How to set the minimum number of signals and minimum length of molecules in filtering?

In general, the common practice is to filter out molecules with fewer than 10 signals or smaller than 150 kbp. If you want to keep more data as the data coverage is not deep, you may want to lower the filtering cut-off. However, molecules with fewer than 5 signals and smaller than 100kb should not be used for analysis. Most of these molecules are hardly aligned confidently pair-wisely or on a reference.

Quick commands

Basic filtering

Filter the molecules with short length or few signals.

java -jar OMTools.jar DataTools --optmapin Sample.bnx --optmapout FilteredSample.bnx --minsig 10 --minsize 150000

Detailed commands

Filtering removes optical maps in the data that does not fulfill the criteria. The process is usually used to remove raw molecules with low quality from further analysis.

java -jar OMTools.jar DataTools --minsize 150000 --minsig 10 --optmapin RawMolecules.data --optmapout Molecules.data

This command removes molecules with size smaller than 150000 bp and number of signals fewer than 10.

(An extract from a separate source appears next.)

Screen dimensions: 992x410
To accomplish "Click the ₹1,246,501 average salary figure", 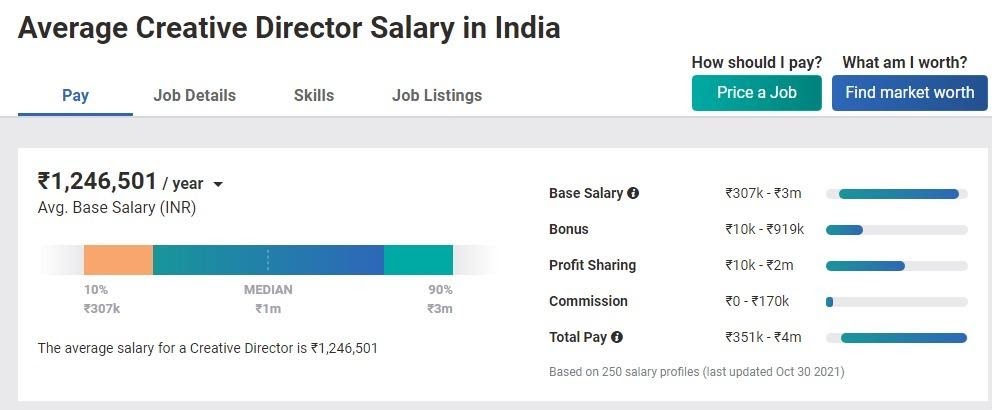I will (97, 181).
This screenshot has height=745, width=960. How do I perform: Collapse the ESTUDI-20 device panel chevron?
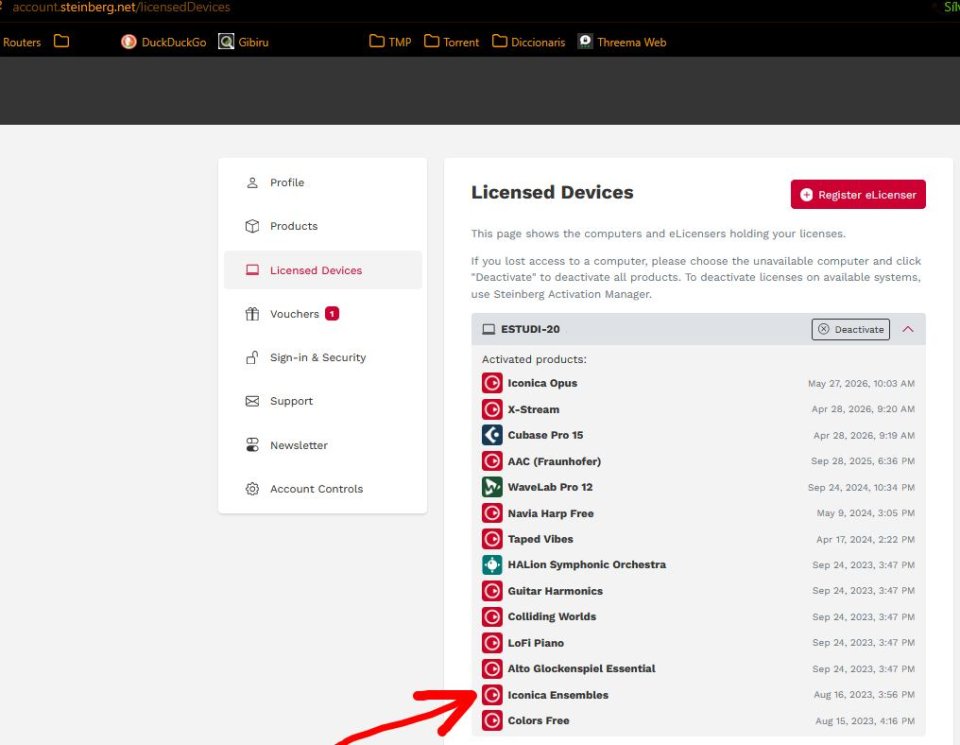pyautogui.click(x=908, y=329)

java -jar OMTools.jar DataTools --lowcom 1 --optmapin RawMolecules.data --optmapout Molecules.data

This command removes molecules with low complexity.

java -jar OMTools.jar DataTools --optmapin Molecules.data --optmapout RenamedMolecules.data --idprefix Sample1_

This command add the prefix “Sample1_” to the each data entry.

Data selection allows quick extraction of selected data entries, or sampling from data entries.

java -jar OMTools.jar DataTools --optmapin Molecules.data --optmapout SelectedMolecules.data --dataid Molecule1 Molecule2 Molecule3

This command extracts molecules of name “Molecule1”, “Molecule2”, “Molecule3” to the output.

java -jar OMTools.jar DataTools --optmapin Molecules.data --optmapout RandomMolecules.data --randdata 1000 --seed 123456

This command randomly selects and extracts 1000 molecules using the random seed 123456.

Format conversion allows users to convert optical mapping data formats to the desired one. Note that some information may be lost throughout the conversion process.

java -jar OMTools.jar DataTools --optmapin BNXMolecules.bnx --optmapout CMAPMolecules.cmap

This command converts data in bnx format to cmap format.

Close signals are usually merged on in-silico digested reference before downstream analysis.

java -jar OMTools.jar DataTools --optmapin Reference.ref --optmapout Reference_1000.ref --condense 1000

This command merges signals closer than 1000 bp into one signal.